Measuring, mapping and making sense of Irish health system performance in the recession
© Burke et al; licensee BioMed Central Ltd. 2014
Published: 7 July 2014
A new Irish government came to power in March 2011 during one of the most severe economic crisis experienced by any OECD country since the 1930s. This government promised the most radical proposals for health system reform in the history of the Irish state, including universal access to healthcare based on need not income, free GP care for all by 2015 and the introduction of Universal Health Insurance after 2016. All these reforms were to be achieved amidst the most severe cuts to the health budget. While the public health budget quadrupled between 1997 and 2007, since 2007 the Health Service Executive (HSE) – the public health system has been cut by 17.5% and there are 12,000 fewer staff in the health system.
The authors collected indicators of performance of the Irish health system during the economic crisis from 2005 to 2014, showing pre and post crisis trends. The authors assess how well the system has coped with a downsizing of resources by an analysis of a range of performance indicators:
(i) healthcare funding and resources,
(ii) the coverage of the population with subsidised care,
(iii) the efficiency of resource use,
(iv) access to timely care.
These indicators are used at an OECD level to assess health system performance. Ireland has a poor track record in data collection, especially in the health system, and that which exists comes from a wide range of sources including the Department of Finance Revised Estimates, HSE Annual Reports, HSE National Service Plans and waiting list data collected by the HSE. The data have been gathered in one place for the first time.
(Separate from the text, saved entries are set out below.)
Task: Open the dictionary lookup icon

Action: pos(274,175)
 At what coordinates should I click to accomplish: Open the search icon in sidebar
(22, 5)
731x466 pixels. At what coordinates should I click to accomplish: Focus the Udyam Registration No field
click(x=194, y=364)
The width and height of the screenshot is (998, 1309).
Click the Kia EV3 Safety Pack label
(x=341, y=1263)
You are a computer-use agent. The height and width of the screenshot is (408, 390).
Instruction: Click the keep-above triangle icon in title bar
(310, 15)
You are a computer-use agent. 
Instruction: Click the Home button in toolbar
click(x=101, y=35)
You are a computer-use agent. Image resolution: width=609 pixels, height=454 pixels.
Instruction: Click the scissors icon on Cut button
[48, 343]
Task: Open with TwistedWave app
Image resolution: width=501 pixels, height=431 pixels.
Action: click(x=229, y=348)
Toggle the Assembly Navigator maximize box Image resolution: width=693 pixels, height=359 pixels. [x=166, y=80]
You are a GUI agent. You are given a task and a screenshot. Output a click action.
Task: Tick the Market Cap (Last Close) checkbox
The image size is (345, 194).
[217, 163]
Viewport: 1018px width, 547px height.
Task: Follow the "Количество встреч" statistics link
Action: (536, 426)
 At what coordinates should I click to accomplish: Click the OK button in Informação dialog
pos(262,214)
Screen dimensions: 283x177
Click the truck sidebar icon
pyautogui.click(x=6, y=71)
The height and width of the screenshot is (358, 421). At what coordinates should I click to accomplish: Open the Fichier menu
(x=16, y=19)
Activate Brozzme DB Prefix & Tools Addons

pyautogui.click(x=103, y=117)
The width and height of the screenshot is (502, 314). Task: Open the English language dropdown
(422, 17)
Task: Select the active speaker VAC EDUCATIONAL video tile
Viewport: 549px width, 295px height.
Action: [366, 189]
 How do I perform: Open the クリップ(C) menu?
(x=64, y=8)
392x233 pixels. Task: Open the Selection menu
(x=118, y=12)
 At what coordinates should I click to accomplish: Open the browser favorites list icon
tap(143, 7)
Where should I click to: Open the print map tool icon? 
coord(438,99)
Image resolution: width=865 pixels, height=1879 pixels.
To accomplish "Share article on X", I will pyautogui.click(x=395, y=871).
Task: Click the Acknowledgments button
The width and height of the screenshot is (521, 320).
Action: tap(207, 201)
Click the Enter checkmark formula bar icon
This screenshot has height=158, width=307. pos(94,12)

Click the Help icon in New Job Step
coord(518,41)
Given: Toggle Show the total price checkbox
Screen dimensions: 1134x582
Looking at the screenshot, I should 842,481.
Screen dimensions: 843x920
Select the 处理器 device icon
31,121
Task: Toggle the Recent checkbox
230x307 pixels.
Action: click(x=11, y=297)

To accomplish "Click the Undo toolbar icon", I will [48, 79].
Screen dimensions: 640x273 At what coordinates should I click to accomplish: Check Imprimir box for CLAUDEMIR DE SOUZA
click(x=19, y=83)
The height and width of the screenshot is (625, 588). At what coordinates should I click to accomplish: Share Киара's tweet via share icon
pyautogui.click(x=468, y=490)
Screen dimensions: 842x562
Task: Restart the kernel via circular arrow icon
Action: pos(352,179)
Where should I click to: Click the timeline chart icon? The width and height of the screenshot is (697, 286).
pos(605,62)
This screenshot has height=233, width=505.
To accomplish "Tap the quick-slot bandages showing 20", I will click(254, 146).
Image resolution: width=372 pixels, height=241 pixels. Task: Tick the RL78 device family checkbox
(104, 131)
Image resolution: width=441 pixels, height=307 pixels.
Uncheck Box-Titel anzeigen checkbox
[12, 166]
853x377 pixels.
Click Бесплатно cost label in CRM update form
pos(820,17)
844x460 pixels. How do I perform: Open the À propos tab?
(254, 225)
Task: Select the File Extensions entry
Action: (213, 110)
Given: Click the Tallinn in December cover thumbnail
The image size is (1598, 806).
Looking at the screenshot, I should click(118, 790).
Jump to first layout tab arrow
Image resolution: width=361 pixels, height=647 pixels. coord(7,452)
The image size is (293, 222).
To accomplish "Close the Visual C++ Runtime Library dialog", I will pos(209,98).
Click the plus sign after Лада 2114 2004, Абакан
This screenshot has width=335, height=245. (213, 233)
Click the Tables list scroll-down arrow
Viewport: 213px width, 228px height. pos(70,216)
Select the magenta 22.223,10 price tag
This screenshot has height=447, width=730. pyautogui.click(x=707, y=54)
These show a system that managed ‘to do more with less’ from 2008 to 2012. They also demonstrate a system that was ‘doing more with less’ by transferring the cost of care onto people and by significant resource cuts. From 2013, the indicators show a system that has no choice but ‘to do less with less’. They indicate diminishing returns from crude cuts, evident in declining hospital cases, increased wait-times, as well as cuts to home care hours and increasing costs of agency staffing. The results suggest a limited window of benefit from austerity beyond which cuts and rationing prevail without structural change.